Ao ser provocado, o aniversariante vai aos poucos revelando: “Não estava na minha programação, mas fui tirado pra dançar e emendei dançando com todas as netas e bisnetas! Se tem uma coisa que eu gosto e faço bem é dançar”, diz com bom humor e um forte sotaque. Ao falar do passado, lembra de seus anos felizes ao lado de Joseny, uma mulher “bonitona e prendada” com quem se casou na Igreja da Candelária, no Rio de Janeiro, em 1946, e com quem comemorou as bodas de ouro na mesma igreja.
O dia a dia de Seu Odylon em Aldeia agora é mais voltado para a leitura e a televisão. “Quando era jovem joguei muito futebol, eu até acho que poderia ter me tornado profissional porque jogava muito bem. Hoje em dia, eu até procurei criar uma rotina, mas isso não foi adiante porque o sistema muscular não é mais o mesmo”, lamenta.
Ainda assim, diz que não tem nenhum problema de saúde. “Felizmente não sofro de nada, mas digo que tudo comigo é em duplicata: fiz duas cataratas, quebrei duas clavículas, tive duas hérnias inguinais e dois filhos”, brinca.

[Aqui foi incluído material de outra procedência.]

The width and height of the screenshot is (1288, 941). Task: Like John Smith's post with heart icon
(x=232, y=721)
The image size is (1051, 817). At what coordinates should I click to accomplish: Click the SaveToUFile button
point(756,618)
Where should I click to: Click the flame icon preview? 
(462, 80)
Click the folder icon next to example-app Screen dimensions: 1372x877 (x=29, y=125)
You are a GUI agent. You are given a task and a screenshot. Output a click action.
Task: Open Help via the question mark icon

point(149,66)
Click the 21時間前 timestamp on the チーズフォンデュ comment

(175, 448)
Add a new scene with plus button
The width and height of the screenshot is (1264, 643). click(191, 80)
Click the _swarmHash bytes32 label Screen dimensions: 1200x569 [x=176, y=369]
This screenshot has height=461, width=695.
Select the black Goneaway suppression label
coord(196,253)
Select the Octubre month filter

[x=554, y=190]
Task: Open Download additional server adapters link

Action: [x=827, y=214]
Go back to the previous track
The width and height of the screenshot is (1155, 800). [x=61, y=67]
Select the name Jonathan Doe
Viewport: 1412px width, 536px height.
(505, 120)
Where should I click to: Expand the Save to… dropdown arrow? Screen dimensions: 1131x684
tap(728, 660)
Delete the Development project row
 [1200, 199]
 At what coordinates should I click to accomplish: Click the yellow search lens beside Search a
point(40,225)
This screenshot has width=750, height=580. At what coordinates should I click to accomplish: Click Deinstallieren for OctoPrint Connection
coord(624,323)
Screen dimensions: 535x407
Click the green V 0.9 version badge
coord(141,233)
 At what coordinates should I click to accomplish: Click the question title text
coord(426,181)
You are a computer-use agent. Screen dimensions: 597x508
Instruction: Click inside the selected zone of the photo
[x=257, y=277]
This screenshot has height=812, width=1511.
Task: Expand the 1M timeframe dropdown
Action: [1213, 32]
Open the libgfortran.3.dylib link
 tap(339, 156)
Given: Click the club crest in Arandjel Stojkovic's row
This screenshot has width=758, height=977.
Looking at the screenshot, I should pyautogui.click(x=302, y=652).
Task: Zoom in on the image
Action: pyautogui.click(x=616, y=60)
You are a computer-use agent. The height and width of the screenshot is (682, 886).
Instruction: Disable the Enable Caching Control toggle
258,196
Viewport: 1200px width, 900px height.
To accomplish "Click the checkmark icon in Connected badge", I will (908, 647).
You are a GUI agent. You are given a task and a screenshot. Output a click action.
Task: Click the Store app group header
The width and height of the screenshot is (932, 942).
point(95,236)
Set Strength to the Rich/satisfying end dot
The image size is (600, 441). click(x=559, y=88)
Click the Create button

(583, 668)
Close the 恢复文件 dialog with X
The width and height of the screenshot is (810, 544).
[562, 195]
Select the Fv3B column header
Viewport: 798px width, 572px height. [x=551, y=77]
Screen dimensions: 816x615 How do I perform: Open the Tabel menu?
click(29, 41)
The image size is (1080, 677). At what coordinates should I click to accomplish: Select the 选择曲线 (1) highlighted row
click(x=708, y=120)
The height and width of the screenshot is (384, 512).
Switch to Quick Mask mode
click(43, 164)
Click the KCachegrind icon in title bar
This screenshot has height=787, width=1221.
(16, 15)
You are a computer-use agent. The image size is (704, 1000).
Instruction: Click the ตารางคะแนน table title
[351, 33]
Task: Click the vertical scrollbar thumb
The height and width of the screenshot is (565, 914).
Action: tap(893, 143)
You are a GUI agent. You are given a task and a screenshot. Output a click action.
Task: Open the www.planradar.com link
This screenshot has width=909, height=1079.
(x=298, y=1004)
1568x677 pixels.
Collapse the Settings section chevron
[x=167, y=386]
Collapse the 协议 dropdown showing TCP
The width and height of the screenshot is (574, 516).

Mas o que Seu Odylon gosta mesmo no dia a dia, aos cem anos? “Gosto de fazer palavras-cruzadas e ler jornal. As coisas modernas não me atraem”, diz, referindo-se a aparatos tecnológicos como celular e computador. “Me interesso muito pelas notícias e acho que esse aí (não consegue lembrar o nome do presidente eleito) parece uma pessoa equilibrada, simpática, mas não sei não, temos que esperar pra ver”, comenta, acrescentando que não é nem otimista nem pessimista em relação ao Brasil.
Ele gosta também de uma boa conversa. Entre um assunto e outro, para e recita um verso. Há cerca de três meses, descobriu uma nova fonte de prazer, a arteterapia.
Com a ajuda de Mila Andrade, arteterapeuta aldeiense, ele tem sessões semanais de atividades artísticas em sua própria casa, uma agradável granja com um jardim bem cuidado onde mora com o filho e a nora. Um dos trabalhos que vem desenvolvendo é a composição de um livro com histórias de sua vida, fotografias, versos e pinturas.
“Para o fim do ano ele fez cartões de Natal para todos os netos e bisnetos que vêm passar as festas aqui. O que me impressiona mais é a disponibilidade dele. O que a gente propõe ele topa, não se opõe a nada nem reclama de nada. É uma pessoa de fácil convivência”, diz Mila. “É fácil conviver comigo, mas agora, nessa idade, eu é que tenho que conviver com os outros”, brinca Seu Odylon.